### EXERCISE OBJECTIVE:
Nothing but a number should be given: the count of lines in the listing that include "computer".

### DATASET EXTRACT:
□ □ □ □ □

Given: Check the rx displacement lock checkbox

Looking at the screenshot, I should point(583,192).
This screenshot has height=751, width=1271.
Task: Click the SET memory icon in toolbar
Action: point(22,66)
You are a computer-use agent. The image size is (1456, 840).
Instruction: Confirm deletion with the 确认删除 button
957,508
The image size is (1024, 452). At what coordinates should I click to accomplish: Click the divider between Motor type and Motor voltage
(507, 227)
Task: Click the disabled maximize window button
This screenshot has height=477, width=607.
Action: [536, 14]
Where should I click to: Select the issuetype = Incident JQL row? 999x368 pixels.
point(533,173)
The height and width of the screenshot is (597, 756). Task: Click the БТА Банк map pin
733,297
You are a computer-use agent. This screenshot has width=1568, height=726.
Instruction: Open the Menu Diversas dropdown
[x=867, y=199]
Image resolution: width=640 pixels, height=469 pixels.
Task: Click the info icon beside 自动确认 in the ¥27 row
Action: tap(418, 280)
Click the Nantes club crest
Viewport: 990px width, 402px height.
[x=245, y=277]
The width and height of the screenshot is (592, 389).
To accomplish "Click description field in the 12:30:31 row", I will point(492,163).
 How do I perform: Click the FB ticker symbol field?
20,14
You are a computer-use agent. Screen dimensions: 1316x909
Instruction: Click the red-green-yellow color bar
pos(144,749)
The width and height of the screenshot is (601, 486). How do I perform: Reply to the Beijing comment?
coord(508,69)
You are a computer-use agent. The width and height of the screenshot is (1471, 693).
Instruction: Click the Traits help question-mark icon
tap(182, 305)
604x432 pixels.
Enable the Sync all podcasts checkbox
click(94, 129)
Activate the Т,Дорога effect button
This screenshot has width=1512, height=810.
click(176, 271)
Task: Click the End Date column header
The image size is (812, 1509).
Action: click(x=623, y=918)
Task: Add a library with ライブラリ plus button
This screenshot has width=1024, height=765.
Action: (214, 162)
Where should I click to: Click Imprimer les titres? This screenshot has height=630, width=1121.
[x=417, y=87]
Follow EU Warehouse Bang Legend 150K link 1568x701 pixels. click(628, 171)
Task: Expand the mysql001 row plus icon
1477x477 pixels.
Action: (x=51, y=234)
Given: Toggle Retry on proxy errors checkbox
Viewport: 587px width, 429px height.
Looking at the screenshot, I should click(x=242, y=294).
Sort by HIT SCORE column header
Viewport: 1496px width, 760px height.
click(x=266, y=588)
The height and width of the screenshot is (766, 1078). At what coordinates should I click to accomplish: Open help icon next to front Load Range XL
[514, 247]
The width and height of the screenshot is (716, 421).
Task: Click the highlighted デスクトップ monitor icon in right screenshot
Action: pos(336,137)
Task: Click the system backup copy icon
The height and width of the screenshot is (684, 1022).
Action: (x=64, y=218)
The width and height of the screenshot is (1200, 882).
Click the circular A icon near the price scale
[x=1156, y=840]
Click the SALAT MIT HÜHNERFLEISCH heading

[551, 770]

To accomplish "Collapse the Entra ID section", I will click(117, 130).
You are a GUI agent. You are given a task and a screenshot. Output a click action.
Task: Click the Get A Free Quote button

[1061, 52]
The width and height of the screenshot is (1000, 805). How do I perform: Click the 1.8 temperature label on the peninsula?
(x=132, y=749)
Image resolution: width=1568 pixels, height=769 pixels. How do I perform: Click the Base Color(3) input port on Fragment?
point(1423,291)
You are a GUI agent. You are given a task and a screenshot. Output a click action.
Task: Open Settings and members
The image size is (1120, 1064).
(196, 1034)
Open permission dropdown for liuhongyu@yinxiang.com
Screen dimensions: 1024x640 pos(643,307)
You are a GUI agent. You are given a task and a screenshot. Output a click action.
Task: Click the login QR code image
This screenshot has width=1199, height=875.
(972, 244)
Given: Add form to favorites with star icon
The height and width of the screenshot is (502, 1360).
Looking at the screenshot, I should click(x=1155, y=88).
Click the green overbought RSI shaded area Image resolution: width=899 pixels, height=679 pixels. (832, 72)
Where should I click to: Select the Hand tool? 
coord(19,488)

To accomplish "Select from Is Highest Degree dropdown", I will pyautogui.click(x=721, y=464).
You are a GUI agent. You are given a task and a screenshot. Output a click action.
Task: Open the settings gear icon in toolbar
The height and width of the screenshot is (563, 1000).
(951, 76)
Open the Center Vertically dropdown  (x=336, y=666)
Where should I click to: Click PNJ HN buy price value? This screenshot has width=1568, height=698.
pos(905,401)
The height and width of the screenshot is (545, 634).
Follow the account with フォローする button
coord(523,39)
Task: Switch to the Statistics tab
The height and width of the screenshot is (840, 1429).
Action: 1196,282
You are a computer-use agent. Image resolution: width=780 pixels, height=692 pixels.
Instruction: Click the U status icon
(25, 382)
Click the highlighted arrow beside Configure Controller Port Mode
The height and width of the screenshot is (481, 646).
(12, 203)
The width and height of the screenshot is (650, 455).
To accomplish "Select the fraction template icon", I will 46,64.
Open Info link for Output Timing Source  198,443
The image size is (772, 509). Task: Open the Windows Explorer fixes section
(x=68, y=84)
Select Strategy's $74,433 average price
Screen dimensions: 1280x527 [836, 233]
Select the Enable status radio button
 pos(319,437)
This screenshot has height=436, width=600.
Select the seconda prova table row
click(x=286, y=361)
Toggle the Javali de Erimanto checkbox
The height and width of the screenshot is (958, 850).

□ □ □ □ □

### OUTPUT:
5